Skip to main content

Deployment Guide

Deploy relocatable Slurm packages to HPC clusters. Packages can be built locally or downloaded from S3.

Quick Start

Option 1: Build Locally

# Build package (default: GCC 13.4.0 for Ubuntu 24.04)
slurm-factory build-slurm --slurm-version 25.11

# Build for RHEL 8 / Ubuntu 20.04 compatibility
slurm-factory build-slurm --slurm-version 25.11 --compiler-version 10.5.0

# Build for RHEL 7 compatibility
slurm-factory build-slurm --slurm-version 25.11 --compiler-version 7.5.0

# Deploy
sudo tar -xzf ~/.slurm-factory/builds/slurm-25.11-gcc13.4.0-software.tar.gz -C /opt/
cd /opt && sudo ./data/slurm_assets/slurm_install.sh --full-init --cluster-name mycluster

# Load module
module load slurm/25.11-gcc13.4.0

Option 2: Download Pre-Built Package from S3

# Download from S3
aws s3 cp s3://vantagecompute-slurm-builds/slurm-25.11-gcc13.4.0-software.tar.gz /tmp/

# Deploy
sudo tar -xzf /tmp/slurm-25.11-gcc13.4.0-software.tar.gz -C /opt/
cd /opt && sudo ./data/slurm_assets/slurm_install.sh --full-init --cluster-name mycluster

# Load module
module load slurm/25.11-gcc13.4.0

See Build Artifacts for all available S3 packages.

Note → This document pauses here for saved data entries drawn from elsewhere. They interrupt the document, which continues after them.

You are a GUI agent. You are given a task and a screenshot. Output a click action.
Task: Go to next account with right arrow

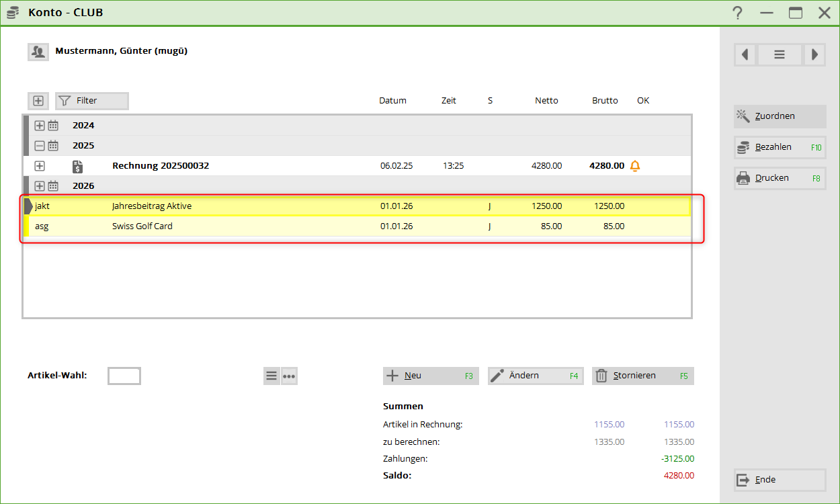(x=814, y=54)
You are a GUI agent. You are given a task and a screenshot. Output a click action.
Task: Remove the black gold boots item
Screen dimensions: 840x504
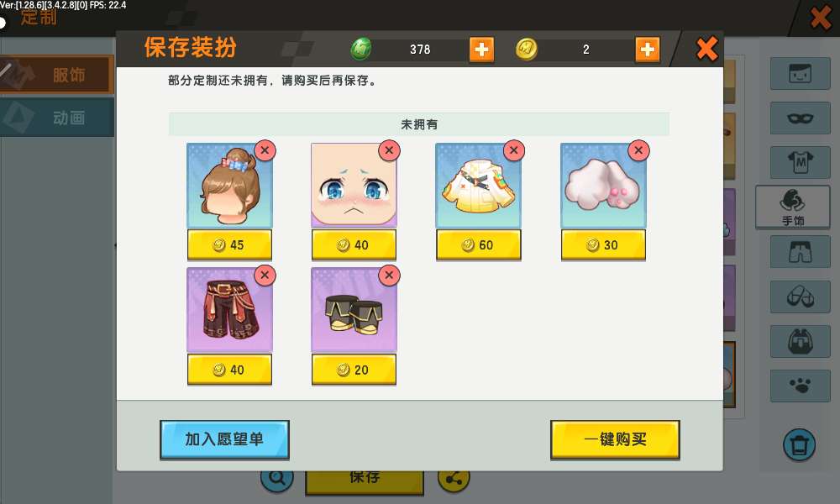(x=389, y=276)
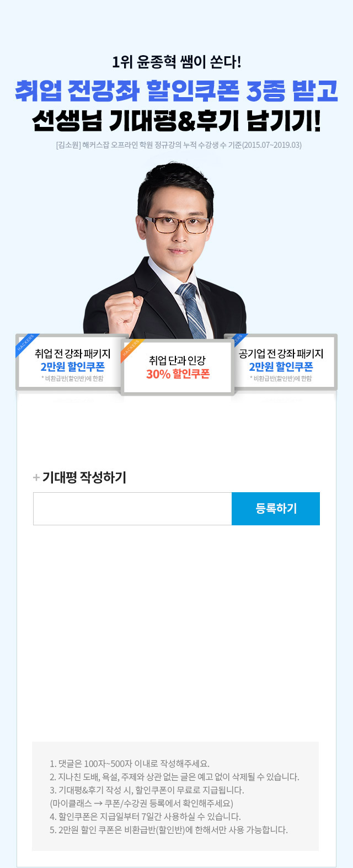Click the headline 1위 윤종혁 쌤이 쏜다!
Image resolution: width=353 pixels, height=868 pixels.
(177, 62)
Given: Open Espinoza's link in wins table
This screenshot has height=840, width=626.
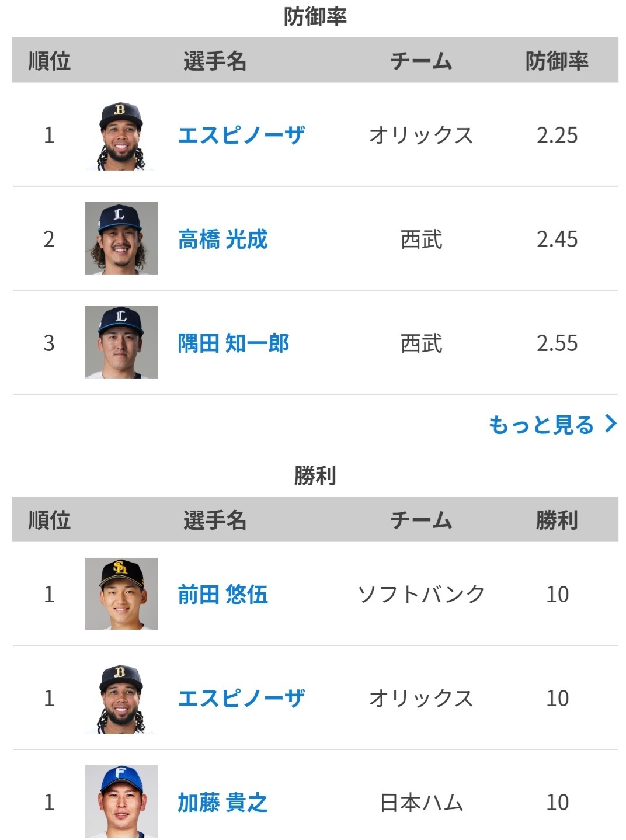Looking at the screenshot, I should [241, 698].
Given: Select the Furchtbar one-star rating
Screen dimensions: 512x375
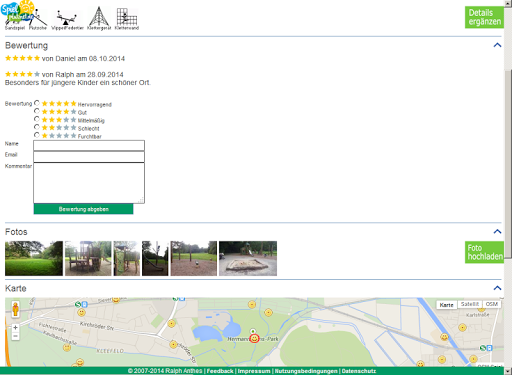Looking at the screenshot, I should [37, 135].
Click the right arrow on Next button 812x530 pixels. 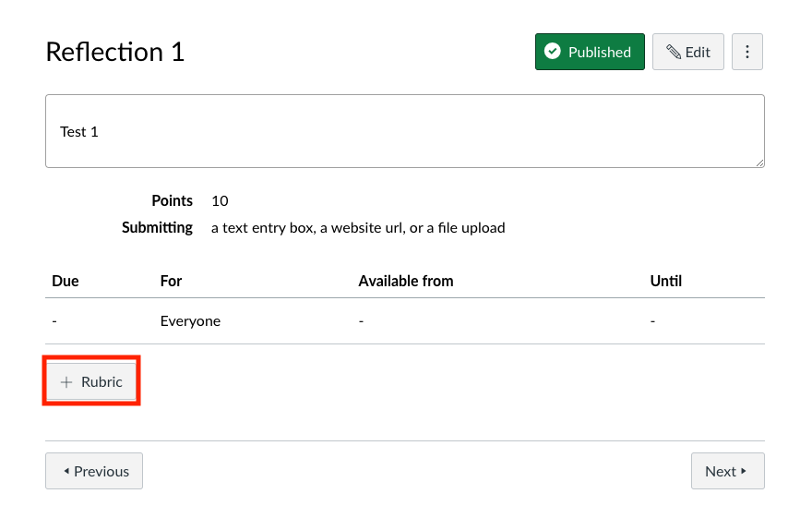click(x=743, y=471)
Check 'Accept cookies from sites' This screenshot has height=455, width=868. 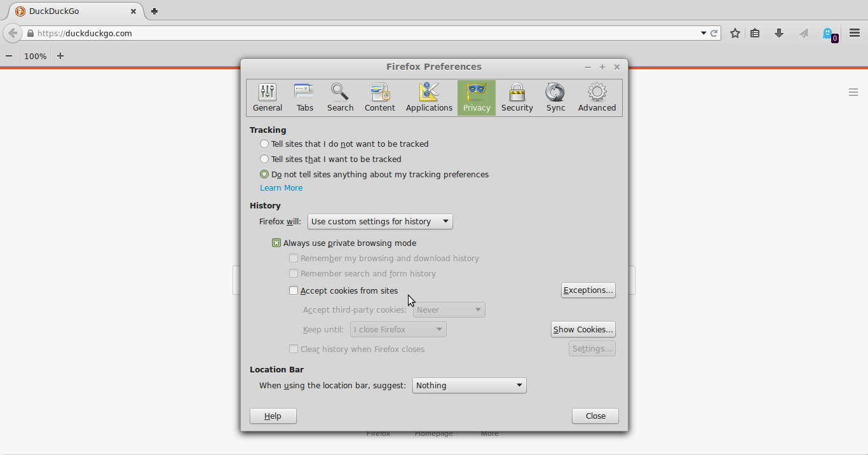(294, 290)
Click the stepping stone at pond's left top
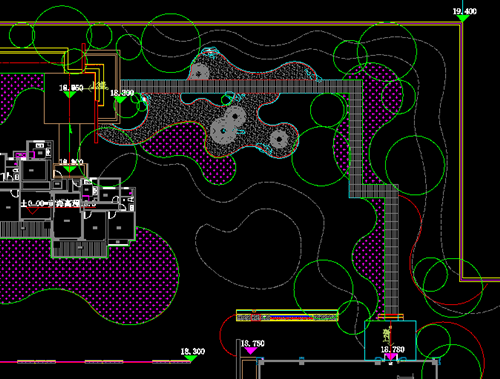500x379 pixels. coord(200,73)
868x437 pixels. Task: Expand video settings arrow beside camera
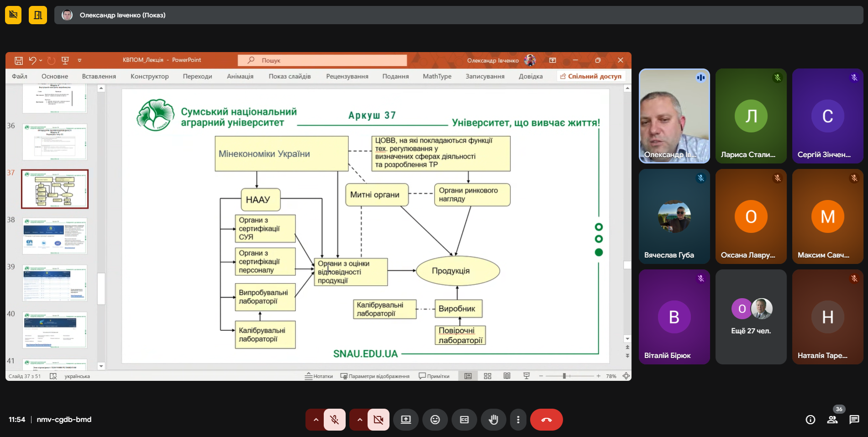click(359, 420)
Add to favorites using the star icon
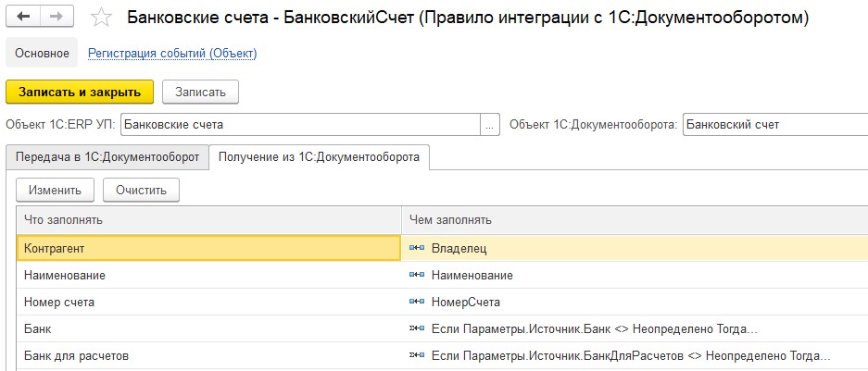Image resolution: width=868 pixels, height=371 pixels. (x=101, y=18)
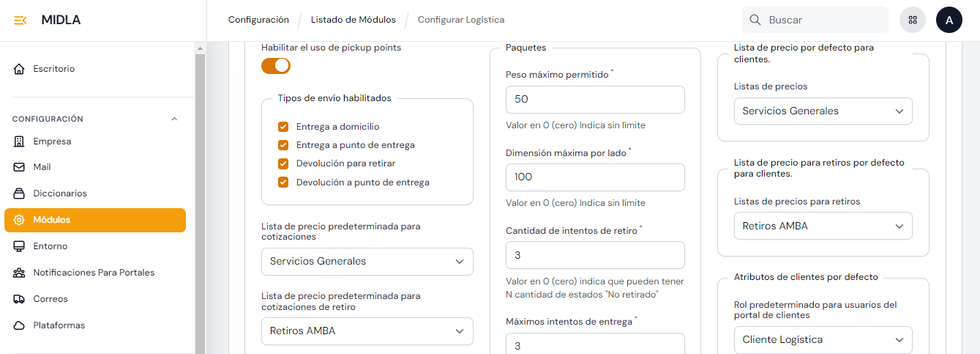Open the Cliente Logística role dropdown
This screenshot has width=980, height=354.
point(823,339)
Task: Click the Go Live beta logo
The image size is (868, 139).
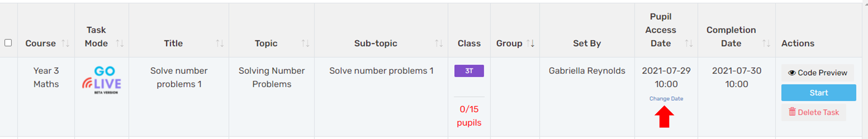Action: pyautogui.click(x=101, y=80)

Cross-Distro Compatibility

Use --compiler-version to build packages compatible with older distributions:

Compiler VersionCompatible Distrosglibc
14.2.0Ubuntu 24.10+, Fedora 40+2.40+
13.4.0 (default)Ubuntu 24.04+, Debian 13+2.39
12.5.0Ubuntu 23.10+, Debian 12+2.38
11.5.0Ubuntu 22.04+, Debian 12+2.35
10.5.0RHEL 8+, Ubuntu 20.04+, Debian 11+2.31
8.5.0RHEL 8+, CentOS 8+2.28

Build time: Older compilers add 30-60 minutes for toolchain bootstrap on first build.

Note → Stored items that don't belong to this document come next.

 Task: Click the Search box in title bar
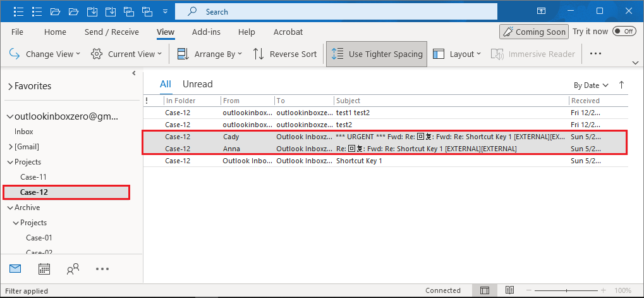(x=335, y=11)
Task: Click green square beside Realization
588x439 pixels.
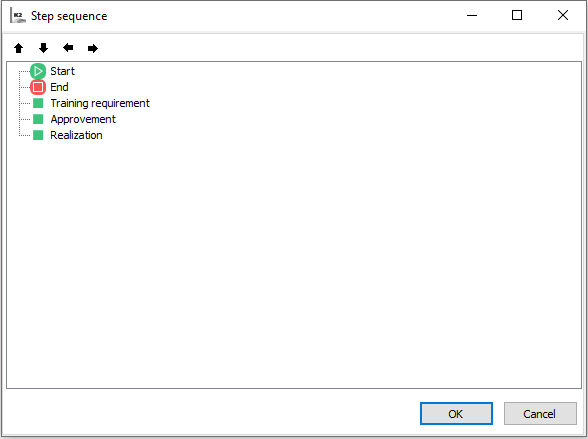Action: (38, 135)
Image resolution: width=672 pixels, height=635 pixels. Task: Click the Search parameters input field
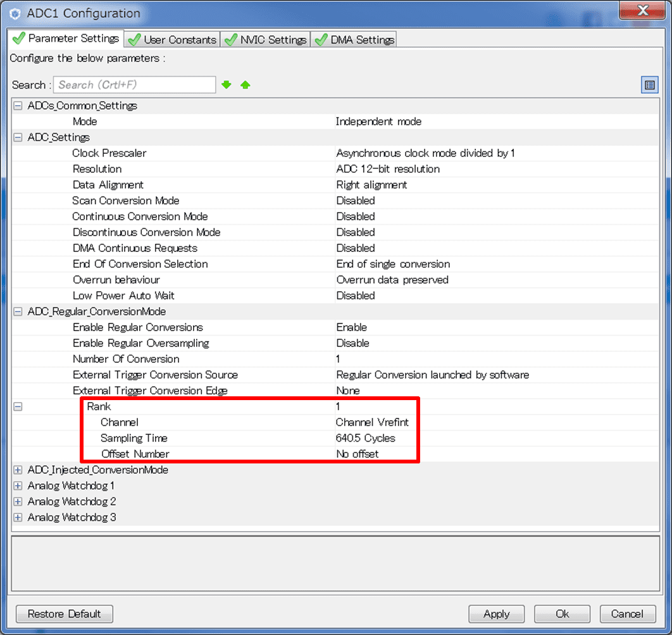tap(135, 85)
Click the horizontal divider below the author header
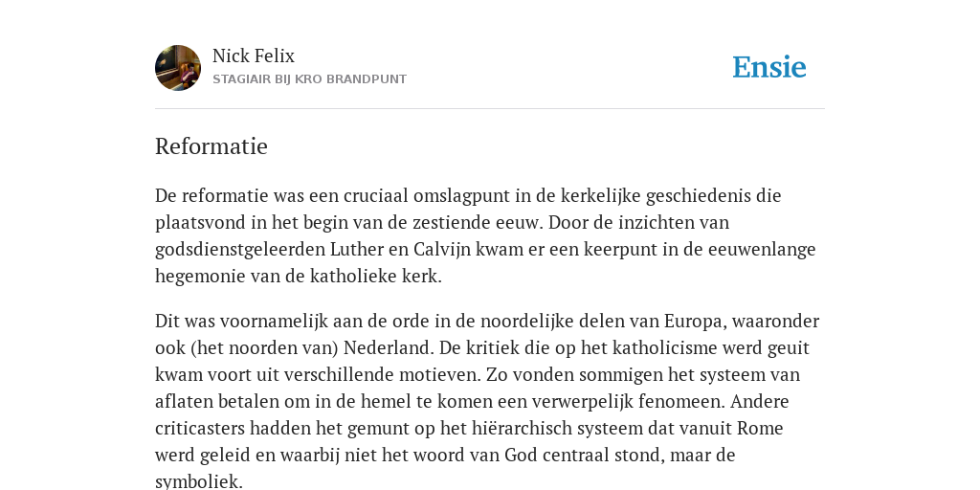This screenshot has width=980, height=490. [x=490, y=109]
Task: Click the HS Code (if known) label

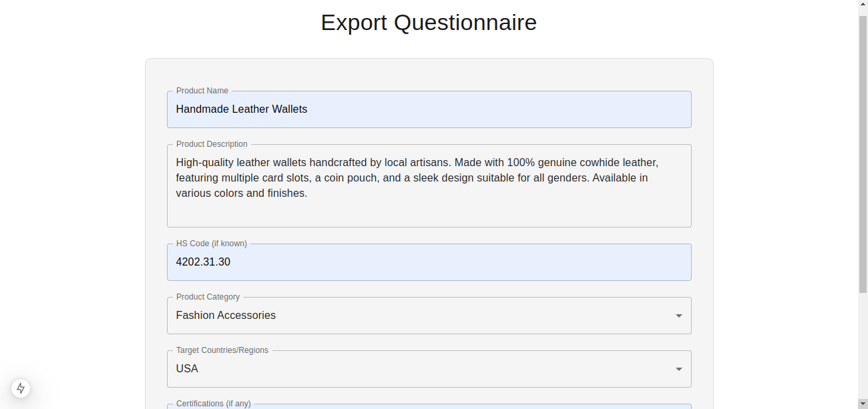Action: tap(211, 243)
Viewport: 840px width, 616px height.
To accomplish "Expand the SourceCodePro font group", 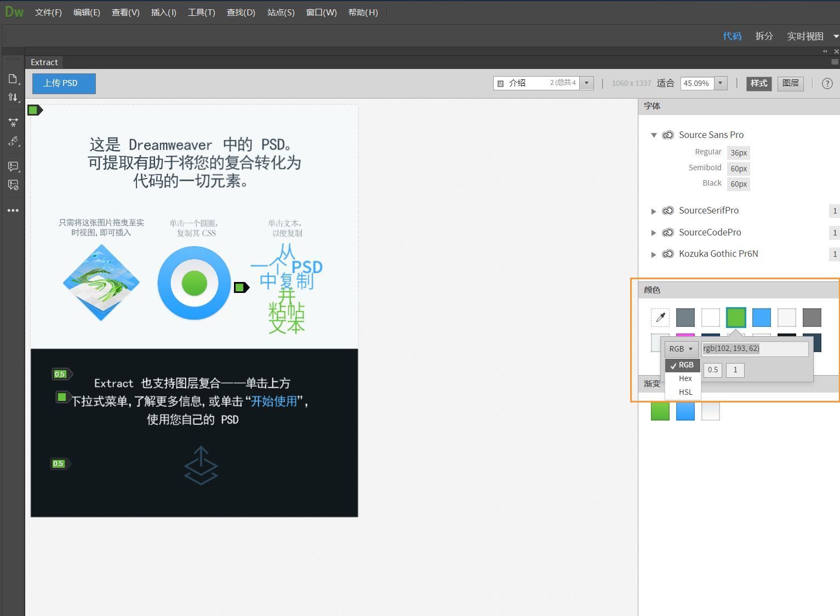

Installation Script Options

  • --full-init - Complete installation (users, dirs, configs, services)
  • --head-node-init - Install MySQL, InfluxDB, SSSD dependencies
  • --start-services - Start Slurm daemons
  • --cluster-name NAME - Set cluster name
  • --org-id ID - Organization ID for LDAP
  • --sssd-binder-password PW - SSSD password
  • --ldap-uri URI - LDAP server URI

Examples:

# Head node
sudo ./slurm_install.sh --head-node-init --full-init --start-services --cluster-name prod

# Compute node
sudo ./slurm_install.sh --full-init --start-services --cluster-name prod

# With LDAP
sudo ./slurm_install.sh --full-init --org-id myorg --ldap-uri ldap://ldap.example.com

Package Structure

Each tarball contains:

slurm-{version}-gcc{compiler}-software.tar.gz
├── data/slurm_assets/ # Configuration templates & install script
├── modules/slurm/ # Lmod modulefiles
│ └── {version}-gcc{compiler}.lua
└── view/ # Slurm installation
├── bin/ # srun, sbatch, squeue, sinfo
├── sbin/ # slurmd, slurmctld, slurmdbd
└── lib/ # Libraries & plugins

Relocatable Deployment

# Custom path deployment
export SLURM_INSTALL_PREFIX=/shared/apps/slurm
module load slurm/25.11-gcc13.4.0

# Verify
which srun
echo $SLURM_ROOT

Multi-Version Deployment

# Deploy multiple versions
sudo tar -xzf slurm-25.11-gcc13.4.0-software.tar.gz -C /opt/slurm-25.11/
sudo tar -xzf slurm-24.11-gcc11.5.0-software.tar.gz -C /opt/slurm-24.11/

cd /opt/slurm-25.11 && sudo ./data/slurm_assets/slurm_install.sh
cd /opt/slurm-24.11 && sudo ./data/slurm_assets/slurm_install.sh

# Switch versions
module load slurm/25.11-gcc13.4.0 # or slurm/24.11-gcc11.5.0

Basic Configuration

# Create slurm.conf
sudo tee /etc/slurm/slurm.conf << 'EOF'
ClusterName=mycluster
ControlMachine=head01
SlurmUser=slurm
AuthType=auth/munge
StateSaveLocation=/var/spool/slurm/ctld

NodeName=node[01-04] CPUs=8 RealMemory=32000 State=UNKNOWN
PartitionName=compute Nodes=node[01-04] Default=YES State=UP
EOF

# Start services
sudo systemctl start slurmctld # head node
sudo systemctl start slurmd # compute nodes

Troubleshooting

Module not found:

module avail
echo $MODULEPATH

Library errors:

ldd $(which srun)
export LD_LIBRARY_PATH=/opt/slurm/view/lib:$LD_LIBRARY_PATH

Permission errors:

sudo chmod 755 /opt/slurm/view/bin/*
sudo chmod 755 /opt/slurm/view/sbin/*